What is Power Query?
By: Koen Verbeeck | Updated: 2021-11-15 | Comments (1) | Related: > Power BI
In this tip we'll introduce you to Power Query, the self-service data preparation tool from the Power BI family. It's a simple yet effective tool and it has found its way into many different products in the Microsoft Data Platform.
From the Microsoft documentation:
"Power Query is a data transformation and data preparation engine. Power Query comes with a graphical interface for getting data from sources and a Power Query Editor for applying transformations."
In its shortest definition, Power Query is a lightweight, graphical, self-service ETL tool, where ETL stands for Extract, Transform and Load. It allows you to load data from many different sources (Excel files from Excel 2016, Excel 2010, CSV files, SQL Server, etc.), apply transformations on the data (calculations, filtering, sorting, grouping, merging and so on) using an easy graphical user interface and then load the data to a destination for data analysis. Depending in which tool you use Power Query, the destination will vary.
Example Power BI Report
The best way to make sense of the tool is demonstrating it with an example. In this case, we're using Power BI Desktop which can be downloaded for free. When you open up PBI Desktop, you can choose to "Get Data".
This will lead you to a dialog where you can choose your data source from which you want to extract data. As you can see from the screenshot, there are many possible data sources.
Microsoft Excel is selected as the default, and we're going to read from a worksheet so we can just click on the connect button. After selecting the Excel workbook from which we want to read (download the sample workbook here), we get the Navigator screen:
Power Query will detect any potential tables for you to choose from, or you can just select an entire worksheet. Once you selected one of the options presented, you can either load it directly to Power BI, or you can choose to transform the data which we'll choose of course.
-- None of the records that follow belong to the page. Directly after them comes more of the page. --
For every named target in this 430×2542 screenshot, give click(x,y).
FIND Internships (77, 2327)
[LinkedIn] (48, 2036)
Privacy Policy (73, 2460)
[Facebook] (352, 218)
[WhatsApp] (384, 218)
This will open the actual Power Query editor:
We can already notice the following:
- The query editor has a familiar Office look ‘n feel because of the ribbon.
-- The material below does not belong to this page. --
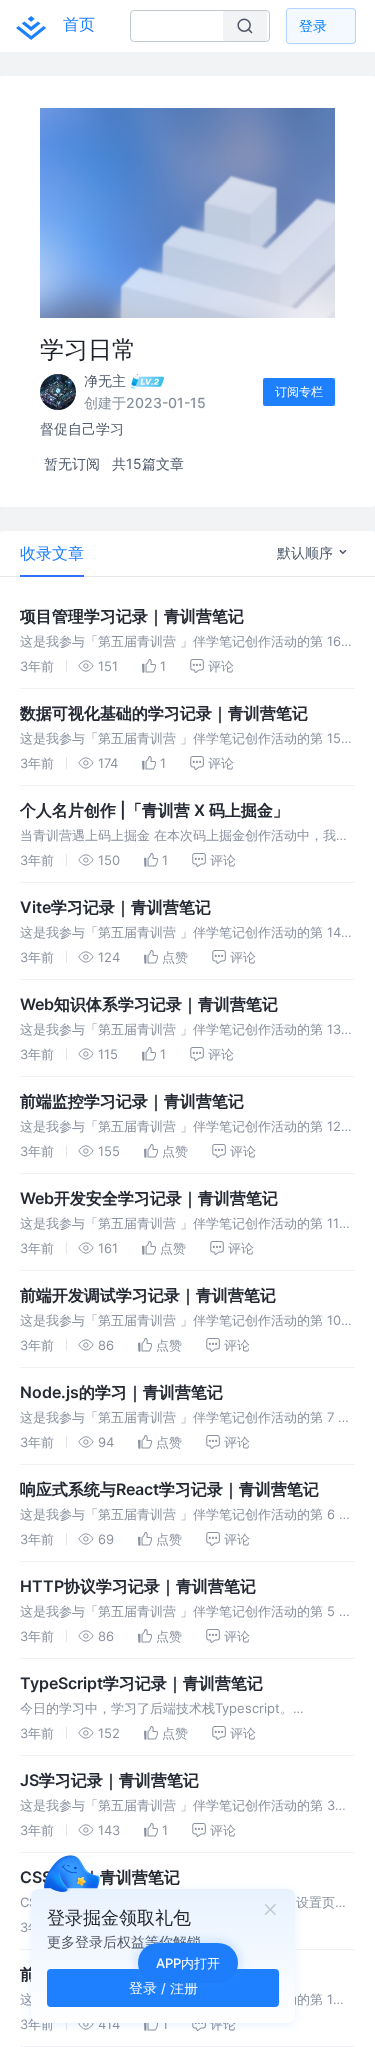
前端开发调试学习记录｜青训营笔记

- In the central area we have a preview of our data. This is one of the biggest strengths of Power Query: we can see the results of the transformations immediately. And don't worry, large datasets are sampled so not every row is loaded and displayed.
- After loading data from the Excel worksheet, Power Query has already added some transformations to clean up the data: it filtered out some white space and NULL values, it removed unnecessary rows and it set the data types for the two columns. Transformations are displayed as discrete steps. You can add transformations or remove them, as long as it doesn't break the chain. By clicking on a previous step, you'll see the result of that transformation in the preview pane.
- Each transformation is one line of code, which is written in the Power Query Formula Language (also known as the M language). You can see the formula for the current transformation in the formula bar. It's possible to write your own M code – even extend it with functions and parameters – but you don't have to. By using the graphical editor, Power Query will write the code for you.
If you cannot see the formula bar, you need to go to the View tab to enable it:
In the same tab you can also enable some lightweight data profiling/quality options:
These give the following result:
Now we're ready to apply some transformations. First, we need to promote the first row to a header. In the Home tab, click on Use First Row as Headers:
The transformation will be added to the list:
Power Query also added an extra data type conversion step. Since the first row is now a header, maybe the data types have changed. The first "changed type" transformation has become obsolete and can be deleted. The data now looks like this:
We also want to get rid of those NULL values in the continent column. In the Transform tab, select Fill and then Down.
This will automatically replace any NULL value with the previous non-NULL value:
The data is now ready and can be loaded into the Power BI model by clicking Close & Apply in the Home ribbon.
In this short example we have seen how easy it is to read some data and apply transformations on it, all with just a few clicks. In a tool like Integration Services, this would have taken you considerably more time.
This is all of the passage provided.